CUDA-MODE课程笔记第9课: 归约（也对应PMPP的第10章）

我的课程笔记，欢迎关注：https://github.com/BBuf/how-t...

课程笔记

本节课的题目。

这节课的内容主要是 Chapter 10 of PMPP book ，Slides里面还给出了本节课的代码所在位置以及如何编译以及使用nsight compute进行profile。

这张slides给出了reduction（归约）操作的定义，reduction（归约）是减少输出大小的操作。最典型的reduction操作是将向量（vector）转换为标量（scalar）。然后还列举了一些常见的reduction操作，包括min（最小值），max（最大值），argmax（最大值的索引），argmin（最小值的索引），norm（范数），sum（求和），prod（乘积），mean（平均值），unique（唯一值）。

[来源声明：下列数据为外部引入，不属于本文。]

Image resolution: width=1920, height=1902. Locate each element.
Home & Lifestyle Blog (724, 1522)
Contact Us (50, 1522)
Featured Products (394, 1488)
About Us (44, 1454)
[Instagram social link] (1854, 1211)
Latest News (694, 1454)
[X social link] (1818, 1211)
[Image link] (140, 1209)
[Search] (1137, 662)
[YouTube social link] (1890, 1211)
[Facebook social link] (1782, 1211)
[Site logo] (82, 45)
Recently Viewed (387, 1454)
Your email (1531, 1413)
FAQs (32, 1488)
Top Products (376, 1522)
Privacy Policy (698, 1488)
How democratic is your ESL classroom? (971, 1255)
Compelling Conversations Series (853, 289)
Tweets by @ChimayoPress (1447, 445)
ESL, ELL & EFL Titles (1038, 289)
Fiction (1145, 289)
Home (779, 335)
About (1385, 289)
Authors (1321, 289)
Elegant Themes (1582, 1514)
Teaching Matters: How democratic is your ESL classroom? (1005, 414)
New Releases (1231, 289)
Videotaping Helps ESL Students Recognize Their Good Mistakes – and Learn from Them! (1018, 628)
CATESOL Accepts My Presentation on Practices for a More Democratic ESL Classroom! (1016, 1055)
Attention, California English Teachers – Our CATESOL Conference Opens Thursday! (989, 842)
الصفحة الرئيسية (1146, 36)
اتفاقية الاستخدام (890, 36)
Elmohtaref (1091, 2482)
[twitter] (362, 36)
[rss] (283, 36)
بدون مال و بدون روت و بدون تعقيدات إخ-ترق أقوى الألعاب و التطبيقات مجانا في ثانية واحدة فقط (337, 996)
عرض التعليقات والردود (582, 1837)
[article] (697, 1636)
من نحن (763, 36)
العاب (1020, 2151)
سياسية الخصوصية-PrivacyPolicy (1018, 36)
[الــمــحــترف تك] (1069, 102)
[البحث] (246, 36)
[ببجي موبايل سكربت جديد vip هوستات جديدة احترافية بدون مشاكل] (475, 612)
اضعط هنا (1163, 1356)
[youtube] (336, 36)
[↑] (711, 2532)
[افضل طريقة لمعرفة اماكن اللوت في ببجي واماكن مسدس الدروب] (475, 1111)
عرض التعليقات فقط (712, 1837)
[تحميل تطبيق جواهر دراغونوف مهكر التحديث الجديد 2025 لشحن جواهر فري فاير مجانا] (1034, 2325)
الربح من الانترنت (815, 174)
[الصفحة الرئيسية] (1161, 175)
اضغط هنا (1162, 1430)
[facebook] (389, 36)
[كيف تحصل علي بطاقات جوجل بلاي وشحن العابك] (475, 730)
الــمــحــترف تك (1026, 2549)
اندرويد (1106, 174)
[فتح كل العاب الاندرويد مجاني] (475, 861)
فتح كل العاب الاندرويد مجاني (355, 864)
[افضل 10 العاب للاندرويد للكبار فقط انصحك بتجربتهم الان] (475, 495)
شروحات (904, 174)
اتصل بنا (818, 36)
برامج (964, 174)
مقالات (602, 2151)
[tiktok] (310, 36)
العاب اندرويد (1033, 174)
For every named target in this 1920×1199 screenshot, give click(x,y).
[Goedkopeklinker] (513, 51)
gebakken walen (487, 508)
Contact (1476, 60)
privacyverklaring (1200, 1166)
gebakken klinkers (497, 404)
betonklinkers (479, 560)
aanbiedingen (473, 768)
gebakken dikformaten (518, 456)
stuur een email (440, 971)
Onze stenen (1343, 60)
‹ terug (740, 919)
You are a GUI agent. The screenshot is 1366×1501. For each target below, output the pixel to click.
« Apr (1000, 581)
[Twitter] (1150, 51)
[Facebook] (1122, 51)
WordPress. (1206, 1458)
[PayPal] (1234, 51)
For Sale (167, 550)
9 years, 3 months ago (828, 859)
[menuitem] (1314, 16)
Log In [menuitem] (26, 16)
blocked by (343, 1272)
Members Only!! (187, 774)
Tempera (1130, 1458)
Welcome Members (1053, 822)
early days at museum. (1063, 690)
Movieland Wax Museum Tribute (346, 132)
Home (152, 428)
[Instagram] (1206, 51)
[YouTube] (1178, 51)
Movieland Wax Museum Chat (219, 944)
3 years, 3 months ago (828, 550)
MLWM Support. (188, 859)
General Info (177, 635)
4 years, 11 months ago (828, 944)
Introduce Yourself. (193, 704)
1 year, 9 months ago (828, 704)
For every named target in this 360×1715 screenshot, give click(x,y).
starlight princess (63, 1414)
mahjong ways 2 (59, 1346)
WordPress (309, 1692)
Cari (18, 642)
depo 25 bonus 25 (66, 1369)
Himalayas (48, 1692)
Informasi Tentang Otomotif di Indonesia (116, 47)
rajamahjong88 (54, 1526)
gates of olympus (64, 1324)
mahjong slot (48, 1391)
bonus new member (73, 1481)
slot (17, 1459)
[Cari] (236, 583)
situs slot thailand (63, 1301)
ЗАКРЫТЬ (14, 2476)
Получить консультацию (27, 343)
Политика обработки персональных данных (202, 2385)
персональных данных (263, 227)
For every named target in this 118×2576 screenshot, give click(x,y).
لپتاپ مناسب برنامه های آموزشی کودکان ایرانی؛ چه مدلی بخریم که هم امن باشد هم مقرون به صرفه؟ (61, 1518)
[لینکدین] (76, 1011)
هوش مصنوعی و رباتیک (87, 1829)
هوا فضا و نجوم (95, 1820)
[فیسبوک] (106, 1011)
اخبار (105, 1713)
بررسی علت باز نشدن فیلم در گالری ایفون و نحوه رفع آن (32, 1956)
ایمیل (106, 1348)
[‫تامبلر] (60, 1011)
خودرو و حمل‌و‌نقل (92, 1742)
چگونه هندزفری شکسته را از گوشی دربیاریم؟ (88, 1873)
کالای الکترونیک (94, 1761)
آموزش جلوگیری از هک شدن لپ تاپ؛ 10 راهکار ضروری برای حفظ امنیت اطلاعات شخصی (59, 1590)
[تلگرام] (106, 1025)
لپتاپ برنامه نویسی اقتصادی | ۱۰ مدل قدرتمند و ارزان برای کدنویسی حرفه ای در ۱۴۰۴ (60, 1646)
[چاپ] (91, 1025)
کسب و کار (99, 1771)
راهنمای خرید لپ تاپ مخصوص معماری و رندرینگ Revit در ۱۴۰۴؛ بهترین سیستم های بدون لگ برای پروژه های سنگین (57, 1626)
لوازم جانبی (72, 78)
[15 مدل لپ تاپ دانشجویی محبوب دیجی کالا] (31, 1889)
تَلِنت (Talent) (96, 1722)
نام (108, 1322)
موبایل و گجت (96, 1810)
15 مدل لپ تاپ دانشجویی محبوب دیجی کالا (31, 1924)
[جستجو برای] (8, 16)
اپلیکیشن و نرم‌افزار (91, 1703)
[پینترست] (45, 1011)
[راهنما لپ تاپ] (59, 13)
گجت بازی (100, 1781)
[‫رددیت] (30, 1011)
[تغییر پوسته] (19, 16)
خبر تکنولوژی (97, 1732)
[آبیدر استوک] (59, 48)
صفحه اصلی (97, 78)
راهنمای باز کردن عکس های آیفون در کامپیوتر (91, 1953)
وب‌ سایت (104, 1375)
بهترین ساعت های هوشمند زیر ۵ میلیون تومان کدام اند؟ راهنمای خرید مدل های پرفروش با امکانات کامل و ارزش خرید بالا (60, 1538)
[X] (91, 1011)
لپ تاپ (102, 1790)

https://github.com/cuda-mode/lectures/blob/main/lecture_009/torch_reductions.py这个文件展示了一些 reduction 操作的例子。

def reduce(data, identity, op):
    result = identity
    for element in data:
        result = op(result, element)
    return result

# Example usage:

# Summation
data = [1, 2, 3, 4, 5]
print(reduce(data, 0, lambda a, b: a + b))  # Output: 15

# Product
print(reduce(data, 1, lambda a, b: a * b))  # Output: 120

# Maximum
print(reduce(data, float('-inf'), max))  # Output: 5

# Minimum
print(reduce(data, float('inf'), min))  # Output: 1

在PyTorch中有一个通用的Recuce算子来做所有的归约操作，所以你不能看到reduce_max这种单独的算子。

这张Slides强调了归约操作在深度学习和机器学习中的普遍性，例如：

Mean/Max pooling（平均/最大池化）：这是在卷积神经网络中常用的操作，用于减少特征图的空间尺寸，提取主要特征。
Classification: Argmax（分类：最大值索引）：在分类任务中，通常使用argmax来确定最可能的类别。
Loss calculations（损失计算）：在训练过程中，通常需要计算损失函数，这往往涉及到对多个样本损失的归约操作。
Softmax normalization（Softmax归一化）：在多分类问题中，Softmax用于将原始的输出分数转换为概率分布，这个过程也涉及归约操作。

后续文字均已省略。